**Questions à traiter**:
(a) D'après le texte sur le football, avec quel objet joue-t-on dans la baignoire pleine de mousse ?
(b) Résumez le texte sur le football en deux phrases.
(c) Prolongez le texte sur le football après sa dernière phrase.

**Texte étudié**:
+++++

C'est comme s'il n'y avait pas eu un temps où les équipes nationales, formées de sportifs - enfants et élèves de la République - formés et entraînés dûment par des gens qui y croyaient et qui étaient mal payés, allaient porter dans un esprit olympique (non que nous ayons un amour démesuré pour le sexiste coubertin, mais bon, faut bien référencer) la compétition honnête contre un autre pays, rencontre fraternelle et fructueuse quel que soit le résultat. C'est comme si ce temps n'avait pas sombré dans la baignoire pleine de mousse où s'exhibait un desailly jouant avec un portable dernière génération (c'est-à-dire un objet aujourd'hui obsolète, quasiment une cabine téléphonique) pour toucher des centaines de milliers de francs ; comme si ce temps ne s'était pas évanoui définitivement dans l'air trompeur des volcans d'Auvergne où l'on voyait un zidane découvrir dans l'herbe azotée un verre miraculeux débordant d'une eau dont le plan marketing vend la pureté et les grands espaces censés composer son essence d'eau, alors que cette flotte est surtout faite de nitrates, puisée qu'elle est dans un terrain agricole parmi les plus pouraves du territoire (domaine de tous les grands essais scélérats de céréales OGM), eau embouteillée - à l'époque, peut-être ont-ils fini par moderniser les installations - dans des hangars insalubres par des bonnes femmes exténuées travaillant en bottes de caoutchouc au milieu de la canicule ou des courants d'air glacés, jusqu'à ce que maladie professionnelle s'ensuive (l'humidité excessive émiette les os)... Lequel zidane commençait à courir pour des millions, et je vous le demande : n'est-ce pas là qu'il faut - s'agissant de foot - dater la nouvelle ère, celle où les gens qui enfilent la tenue bleue n'y vont que contraints et forcés, parce que la réalité de leurs gains astronomiques se situe dans leur club, chez leur patron mafieux dans la main duquel ils lapent, et que c'est là, uniquement là, que ces prostitués doivent faire leurs passes et réserver les performances que peuvent fournir leurs corps vendus ? Pardon : loués.

Ce matin, s'y l'on en croit les commentaires de la radio, c'est comme si, depuis 1998, rien ne s'était passé dans le monde du capital et du foot, ces deux sales jumelles. Les journalistes continuent d'analyser ce monde et les autres, le politique par exemple, ou encore l'économique, avec des grilles tellement vieilles qu'elles en sont totalement rouillées et qu'ils font surtout la démonstration qu'ils n'y voient que couic.

+++++

(Entrées de données enregistrées)
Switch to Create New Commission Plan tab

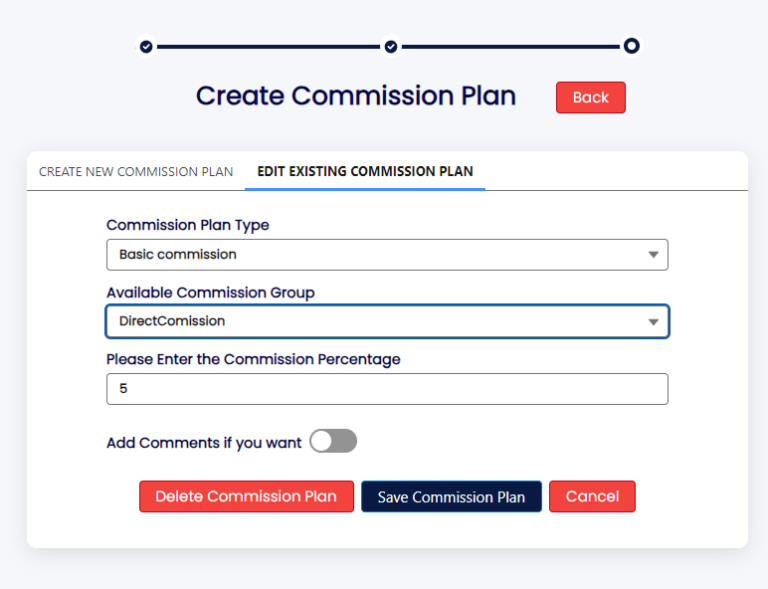tap(136, 171)
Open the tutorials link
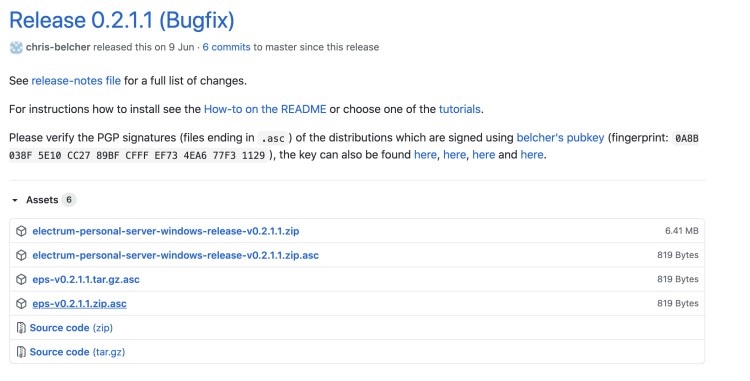The image size is (750, 381). tap(460, 109)
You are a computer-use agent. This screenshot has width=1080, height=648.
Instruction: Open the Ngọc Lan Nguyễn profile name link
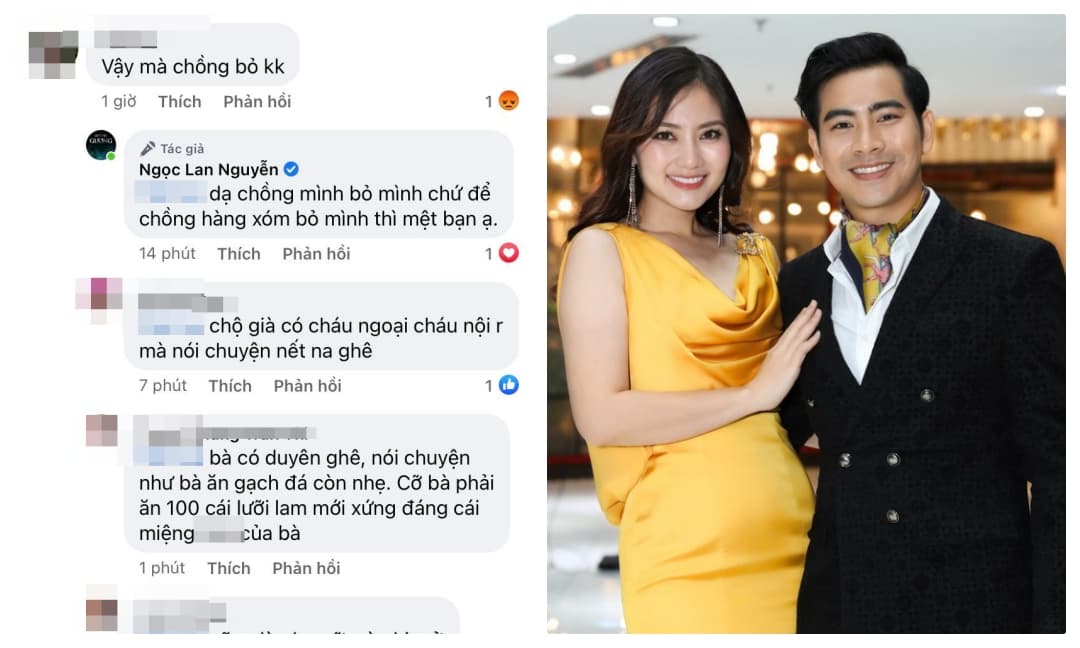(x=209, y=169)
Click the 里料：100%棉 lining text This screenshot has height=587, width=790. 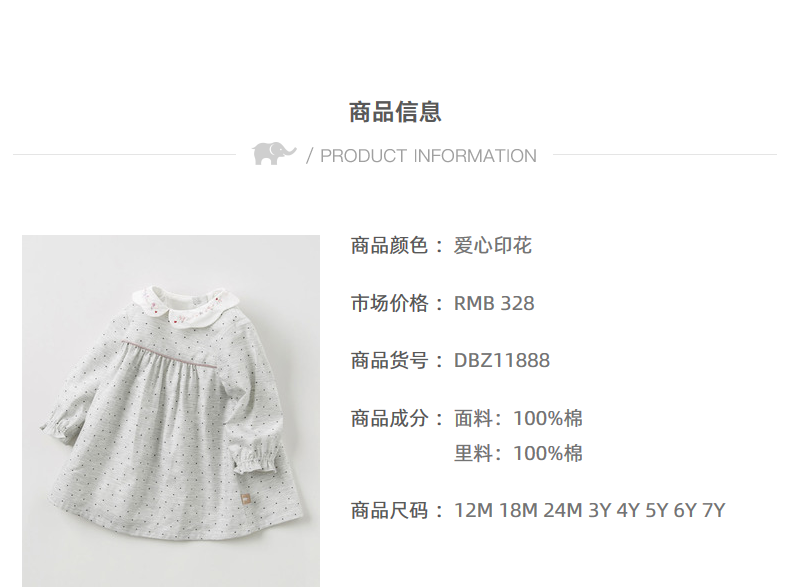click(x=518, y=453)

+++++

**Réponses**:
(a) Avec un portable dernière génération.

(b) Le texte oppose une époque où des équipes nationales de sportifs formés par la République affrontaient honnêtement d'autres pays dans un esprit olympique à une nouvelle ère, celle des publicités et des gains astronomiques, où les joueurs ne portent la tenue bleue que contraints et forcés parce que leur argent vient de leur club. Il reproche aussi aux commentateurs de la radio de parler comme si rien ne s'était passé depuis 1998 dans le monde du capital et du foot, avec des grilles d'analyse rouillées.

(c)
Et ils continuent : blah, blah, blahh... Vous, vous êtes là, penchée sur la buée de votre bol de thé, et le malaise se précise : ici et maintenant vous ressentez les vraies choses. Une chaudière qui peine à fournir 19 petits degrés à son meilleur moment, la nécessité de descendre au marché et donc, d'en remonter), ces rideaux qu'il faut finir, plusieurs paperasses à classer, courriers à écrire... Le ciné peut-être cet après-midi ? Ah oui : repassage sans faute parce que ça déborde. Et par-dessus tout l'envie là, tout de suite de ne rien faire de tout cela, mais d'essayer de décrire ce qui vous arrive...

Pendant ce temps, dans un monde parallèle, la radio cause : ouiiiii, voilà ! (voiloh) Un monde parallèle.

Ne vous est-il jamais arrivé d'avoir le sentiment qu'entre le monde tel que le décrivent les médias et la vraie vie, il y a, je ne sais pas, tiens : deux ou trois galaxies de distance ?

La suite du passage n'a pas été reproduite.